Could Litigation And Regulation Kill Music 2.0?
- RIAA lawsuits are increasingly targeting college students and turning a generation of music consumers into enemies and outlaws.
- ASCAP thinks a download constitutes a performance and wants payment for both mechanical and performance royalties.
- Internet radio which already pays higher royalties than AM/FM broadcasters has been hit with new royalty rates that could put most of them – and all of the music discovery engines like Pandora – out of business.
Could litigation and regulation kill the new music business? Maybe not. But just when new ways of doing business are beginning to show concrete results and profits to offset declining CD sales lawsuits, excessive royalties, lawsuits plus dated or excessive regulations will dramatically slow its growth.
Far worse is the fact that litigation and regulation is driving the true fan – the core consumer that starts most trends – so far underground that the industry can never monetize their love of music. That thought should strike fear in us all.

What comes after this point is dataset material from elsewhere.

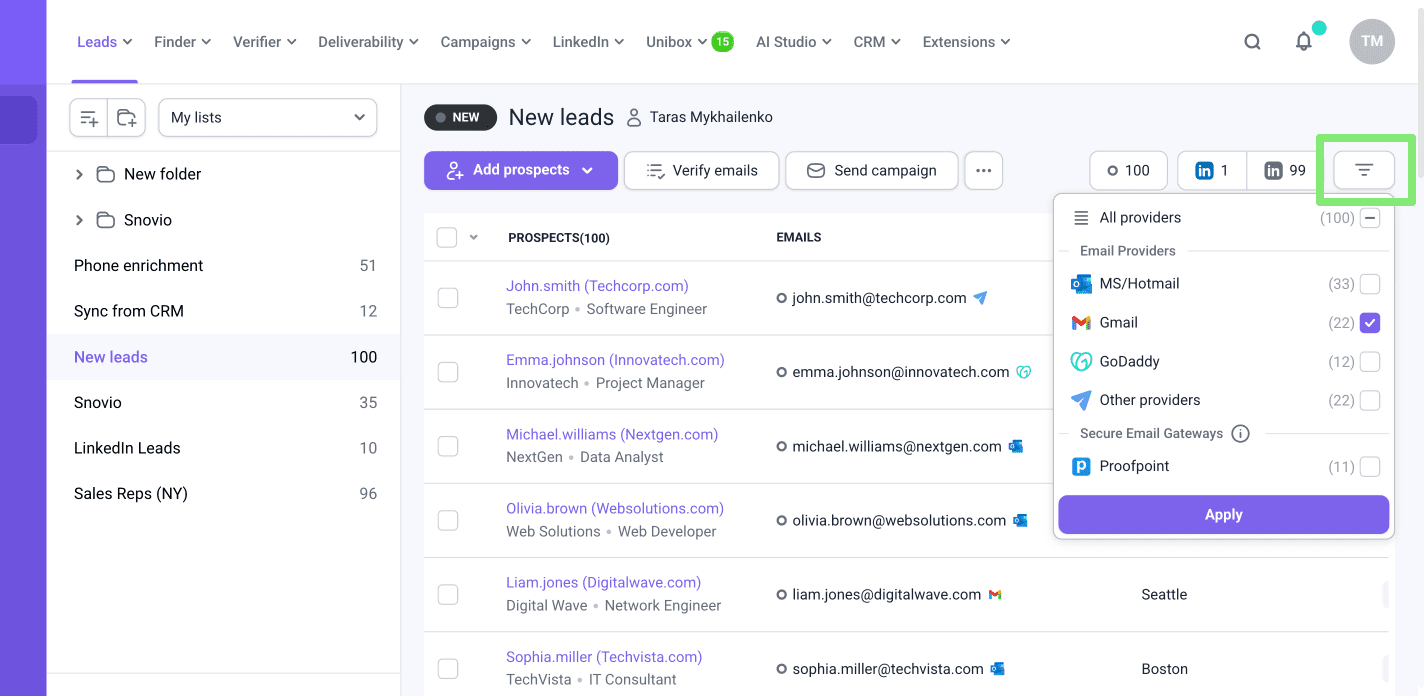Viewport: 1424px width, 696px height.
Task: Click the search magnifier icon
Action: pyautogui.click(x=1252, y=42)
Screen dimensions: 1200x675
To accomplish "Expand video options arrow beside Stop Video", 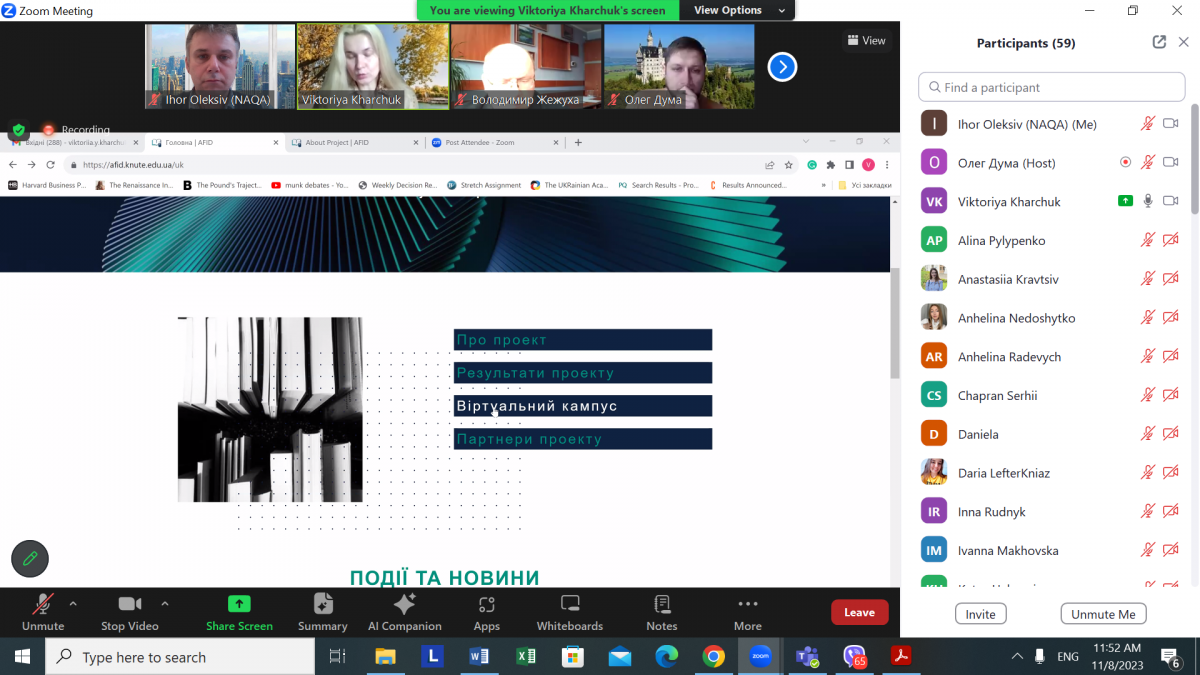I will [x=165, y=603].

All that US litigation will drive music fans underground and hand the business to the rest of the world. Here in Europe every music 2.0 business must be laughing with joy and disbeleief as the American music business eats itself.
An example -How much money do you think there is in hosting American Net radio stations in Sweden? Ericsson will give you the bandwidth for practically nothing and under EU law, a Web site’s legal domicile is the country in which the server is located. Add a reasonable rent per station and a bit of Ad Sense…viola!